When Diona Mininall first became involved with the Nicetown Community Development Corp., she had fallen on some hard times herself, and through organization’s Affordable Housing program, Mininall was able to buy her own home.
Then, last July, Mininall found herself without a job when the Temple University Health System shut down its Northeastern Hospital. She found an opportunity again within the development corporation, and today, Mininall serves as the community coordinator.
In her current position, Mininall helps point two to three people a day – mostly women and their children, she said – to local homeless shelters. At the NTCDC, Mininall directs those in need to the Emergency Intake Services building at 1430 Cherry St., where they “check all local shelters,” she said, to find one available.
“By 10 a.m.,” she said, “they don’t even usually accept anymore people.”
Bonnie Best, a practical nurse who has lived in the area all her life, takes care of people for a living: She’s worked in a nursing home for the last seven years. Best said she can’t but feel bad for the area’s homeless population.
“[You] get up in the morning, and they are sleeping on your porch, but you don’t wanna kick them out,” she said. “I feel bad.
“We need to help them, not turn a blind eye,” she added.
Best said she would like to see the abandoned buildings in the area be a part of the solution.
“My goal in life is to buy two old houses, fix them up and move all the homeless people and mentally challenged people into them,” she said. “That’s my goal, help the people.”
Results from the 2000 U.S. Census show that 3,329 – more than 10 percent – of the region’s 22,188 houses are vacant; 61.8 percent of those homes are categorized as “other vacant.” The rest of the vacant homes are for rent, for sale only, rented or sold but not occupied, for migratory workers, or for seasonal, recreational or occasional use.
“They gut the houses, and then you never see them again. It’s horrible,” Best said. “The homeless people sleep in them – rats, cats who have flees. The mayor needs to do something about them, fast.”
For those homeless persons who are able to find help inside local shelters, they must make the most of the opportunity, said Brandon Banks, the weekend supervisor at Kailo Haven.
“If you can’t get through the process in about six months or so, you have to go back to square one,” Banks said. Kailo Haven is an all-male facility that helps its residents cope with addiction recovery and behavioral health, in addition to homelessness.
With a little less than a month of experience as a supervisor under his belt, he’s the newest one at the shelter, but Banks has been at the facility for a little more than two years.
The reason for his original involvement with the shelter was “as simple as being curious,” he said.
His home in Germantown is just across the street from Kailo Independence Manor, a semi-independent all-female living facility that specifically helps those with behavioral-health needs. One day, he said, he introduced himself to a staff member who was leaving to go to the store, and soon enough, he found himself working at Kailo Haven.
But for Banks, the concept of rehabilitation hits pretty close to home.
While he was growing up, Banks said, he had an uncle who would often come to Banks’ family for help. Banks’ family members would take his uncle in and offer him food, clothing and other comforts but eventually, stopped offering their support.
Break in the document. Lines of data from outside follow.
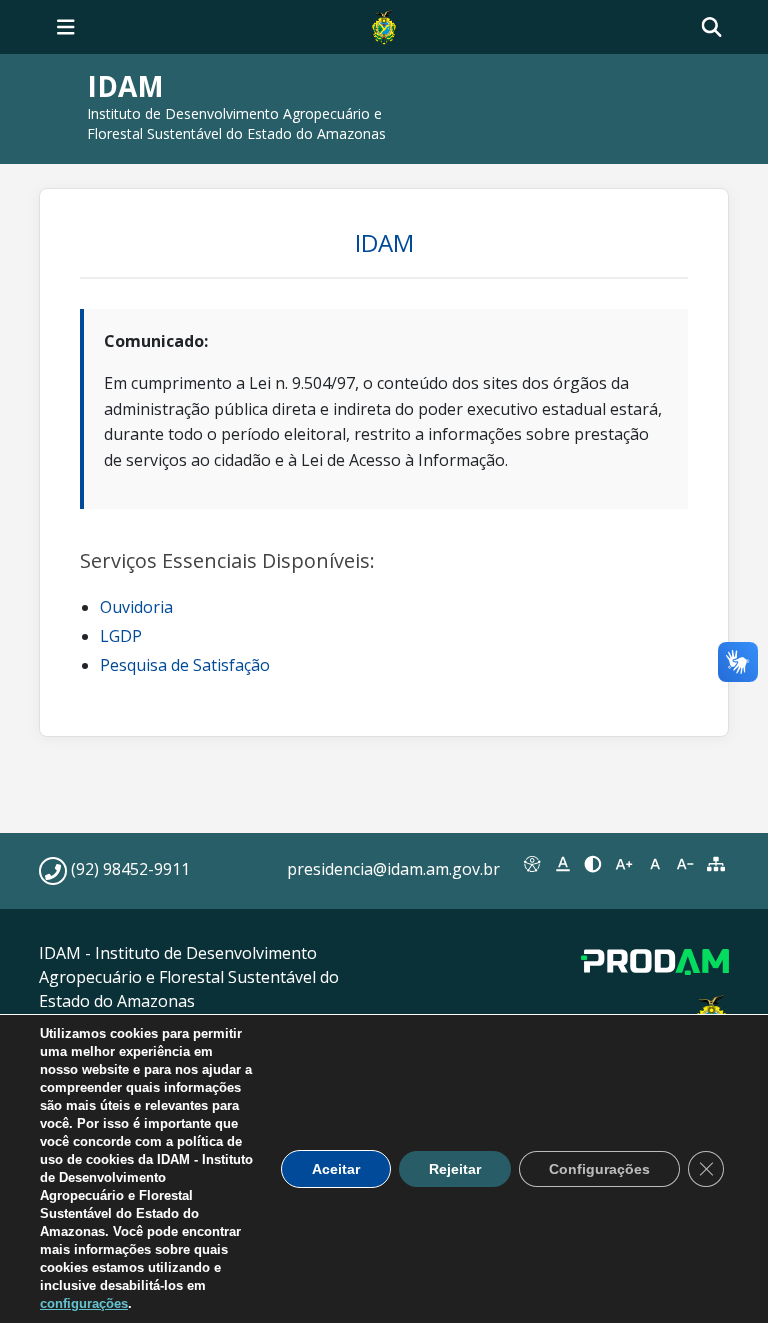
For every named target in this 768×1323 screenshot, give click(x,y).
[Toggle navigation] (66, 27)
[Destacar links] (563, 864)
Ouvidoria (136, 607)
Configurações (599, 1169)
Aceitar (336, 1169)
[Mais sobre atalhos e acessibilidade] (532, 864)
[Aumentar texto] (624, 864)
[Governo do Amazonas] (384, 25)
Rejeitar (455, 1169)
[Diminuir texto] (685, 864)
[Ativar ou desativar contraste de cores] (593, 864)
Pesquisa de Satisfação (185, 665)
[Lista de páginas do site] (715, 864)
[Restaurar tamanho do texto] (654, 864)
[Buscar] (711, 27)
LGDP (121, 636)
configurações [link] (84, 1303)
Despite his family’s disapproval, Banks said he continued to sneak his uncle food and money at times.
“I guess you could say it was really a call,” he said of his work with Kailo Haven. “I finally paid attention to it.”
Today, Banks’ uncle lives in Lancaster, Pa., with his family of three.
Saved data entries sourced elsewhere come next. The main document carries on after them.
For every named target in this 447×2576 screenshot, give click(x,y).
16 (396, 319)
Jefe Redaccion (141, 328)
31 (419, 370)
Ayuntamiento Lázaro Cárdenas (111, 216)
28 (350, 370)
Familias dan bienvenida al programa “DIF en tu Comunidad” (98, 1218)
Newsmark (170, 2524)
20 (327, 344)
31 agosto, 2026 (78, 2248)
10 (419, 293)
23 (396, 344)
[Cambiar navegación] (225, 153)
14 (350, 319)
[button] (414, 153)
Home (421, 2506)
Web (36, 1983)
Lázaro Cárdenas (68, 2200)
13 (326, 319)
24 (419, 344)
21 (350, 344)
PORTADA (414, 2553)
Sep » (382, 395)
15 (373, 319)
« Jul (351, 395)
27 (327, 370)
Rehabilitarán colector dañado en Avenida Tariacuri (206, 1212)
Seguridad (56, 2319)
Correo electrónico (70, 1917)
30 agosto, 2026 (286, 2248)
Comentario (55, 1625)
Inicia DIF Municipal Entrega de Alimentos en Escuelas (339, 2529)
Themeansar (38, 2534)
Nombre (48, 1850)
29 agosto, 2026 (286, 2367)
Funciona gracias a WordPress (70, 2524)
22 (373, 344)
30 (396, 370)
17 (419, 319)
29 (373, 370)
As a weekend supervisor, Banks oversees operations from 10 a.m. to 6 p.m. Fridays and from 8 a.m. to 8 p.m. Saturdays and Sundays. On Friday nights, he touches base with the Saturday morning crew to help make sure the shelter transitions smoothly into the weekend, with all the materials, supplies, documentation and medication the staff needs to take care of its residents.
At least two staff members are present inside the home at any given time, with one supervisor either there or on call.
“We definitely empower our staff [and] instill the confidence to do work on their own,” Banks said.
“We’re not police officers. We’re not [commanding officers]. We’re humans, too,” he said, adding that, “The guys won’t move on until they’re ready to move on.”
Nicetown-Tioga resident Cecelia Clardy said she thinks the best way for community members to help combat homelessness is to offer their time and support.
“We can help by providing our time and energy, support organizations like Philabundance, who supply food.
“We can help if we know for sure that they are homeless, sometimes just having a listening hear can help or a couple bucks if they honestly want a cup of coffee or something like that,” she said. “In my case, I go in and buy the coffee, ‘cause you don’t know whether you’re being taken for a ride or not.
“But there are things that we as a community can do,” she added, “but No. 1, to offer our time.”